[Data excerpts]
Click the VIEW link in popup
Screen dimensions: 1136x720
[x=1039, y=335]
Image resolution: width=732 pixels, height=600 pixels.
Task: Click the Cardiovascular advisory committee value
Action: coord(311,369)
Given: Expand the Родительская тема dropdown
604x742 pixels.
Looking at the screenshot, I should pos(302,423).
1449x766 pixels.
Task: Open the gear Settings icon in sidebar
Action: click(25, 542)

Task description. Word for word, set down all of the records above.

Reply to the exercise.
Click the VIEW link in popup
Screen dimensions: 1136x720
[x=1039, y=335]
Image resolution: width=732 pixels, height=600 pixels.
Task: Click the Cardiovascular advisory committee value
Action: coord(311,369)
Given: Expand the Родительская тема dropdown
604x742 pixels.
Looking at the screenshot, I should pos(302,423).
1449x766 pixels.
Task: Open the gear Settings icon in sidebar
Action: click(25, 542)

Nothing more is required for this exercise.